Ask five customer service representatives how they handle a complaint, and you will get five different answers. Ask the HR team how performance reviews work, and you will discover variations that no one has reconciled. Ask finance how invoices are processed, and you will find workarounds built on workarounds.
These processes exist. They happen every day. But they exist in practice, not on paper. They live in the habits of the people who do them, adjusted over time through trial and error, shaped by individual preferences and informal agreements.
AI does not understand habits. AI understands instructions. And when the instructions do not exist, AI cannot help.

What process clarity means
A process is a sequence of steps that transforms inputs into outputs. Process clarity means being able to answer five questions:
What triggers the process? What event or condition starts things moving? A customer request? A calendar date? An approval? If you cannot define the trigger, you cannot automate the beginning.

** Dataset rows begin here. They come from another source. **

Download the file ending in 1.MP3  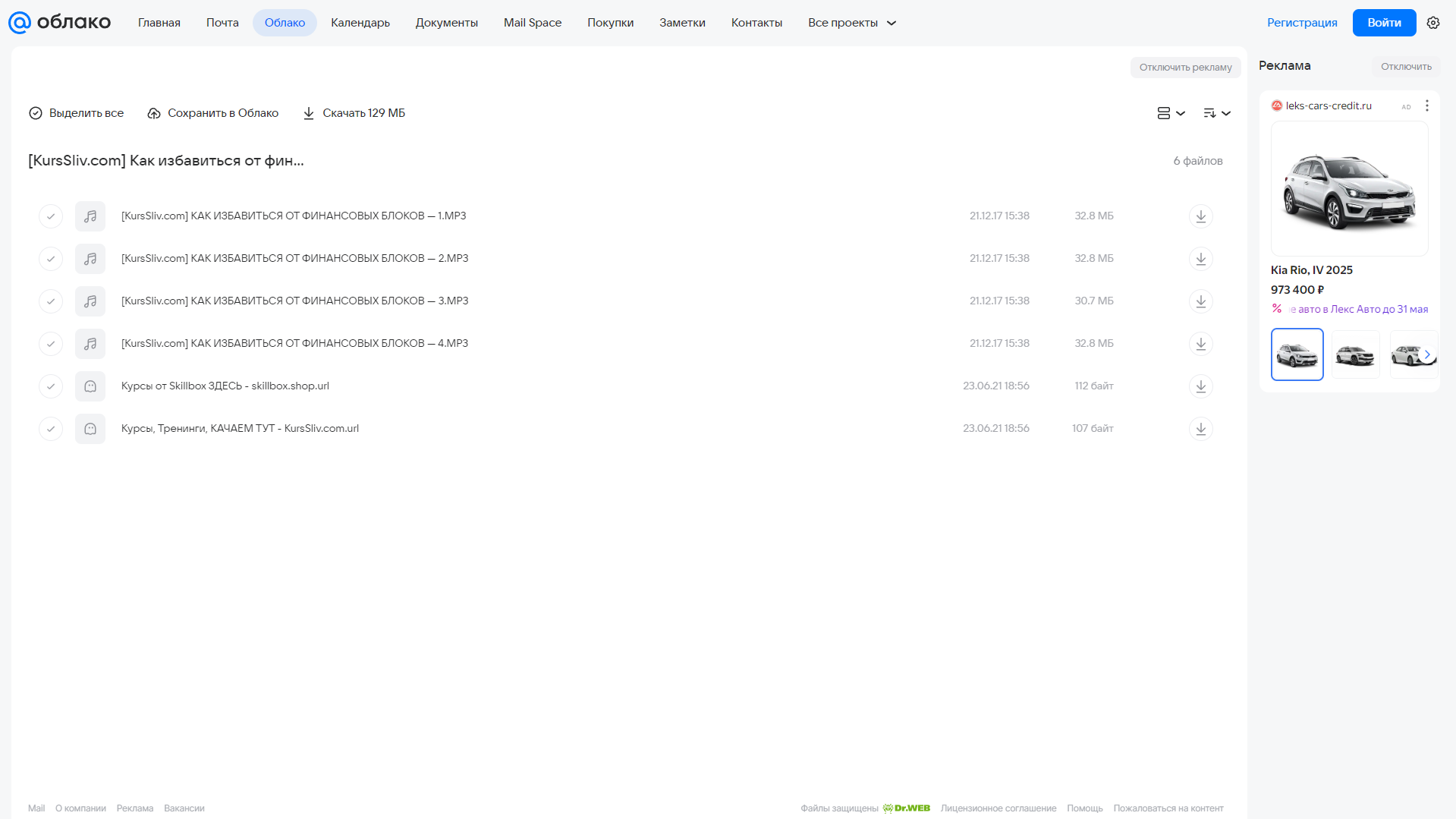[1200, 216]
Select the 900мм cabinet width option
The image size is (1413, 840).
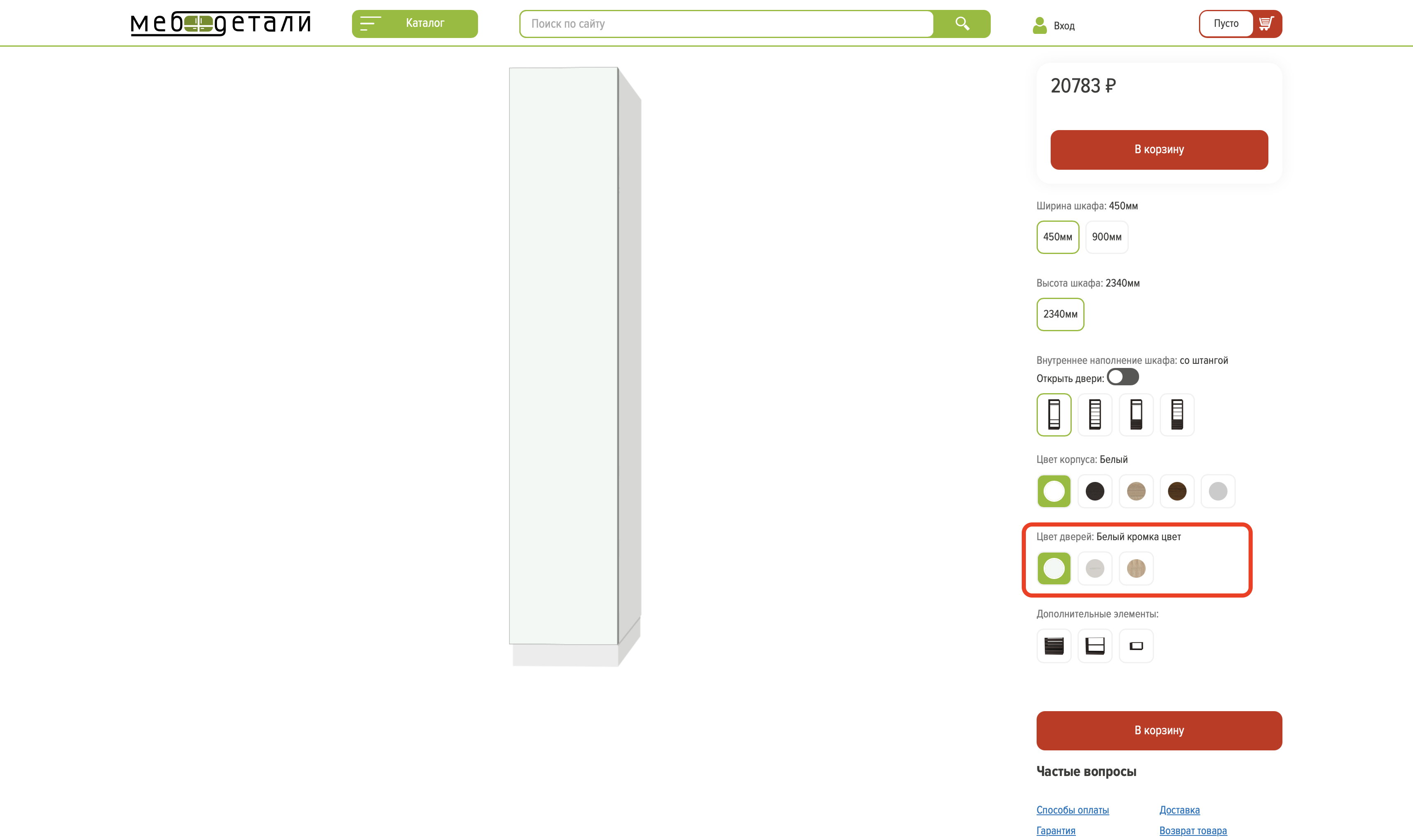1106,237

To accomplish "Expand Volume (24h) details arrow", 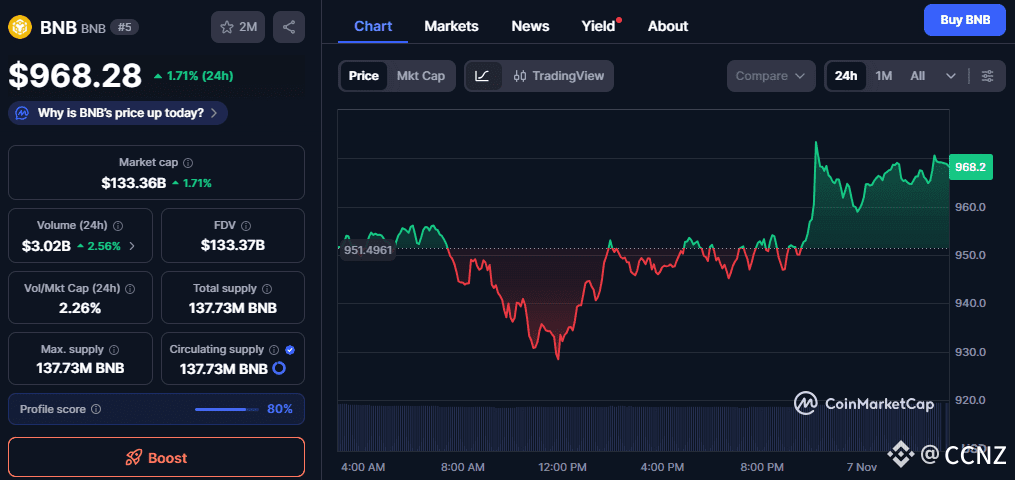I will 132,246.
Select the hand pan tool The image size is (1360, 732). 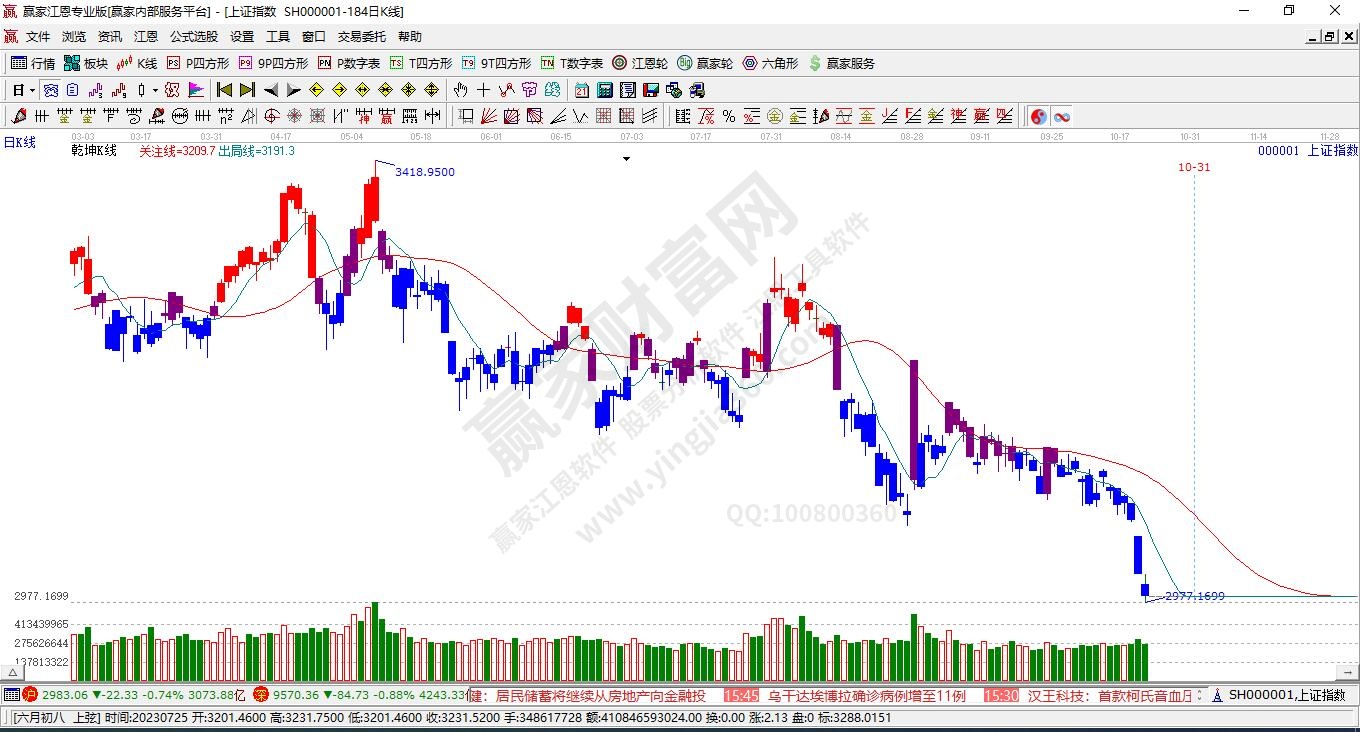click(x=461, y=90)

What are the steps? In what sequence? Who does each one? What tools do they use? How long does each step take? If different people do it differently, you do not have a process — you have multiple processes wearing the same name.
What are the inputs and outputs? What information or materials go in? What comes out? What format? What quality standards? If these are undefined, AI cannot check whether it is doing the job correctly.
What are the decision points? Where does someone need to make a judgment call? What criteria do they use? What happens in edge cases? These are often where processes break down — and where AI needs the most guidance.
What are the exceptions? What happens when something goes wrong? Who handles unusual cases? What is the escalation path? Every process has exceptions. If you have not documented them, you have not documented the process.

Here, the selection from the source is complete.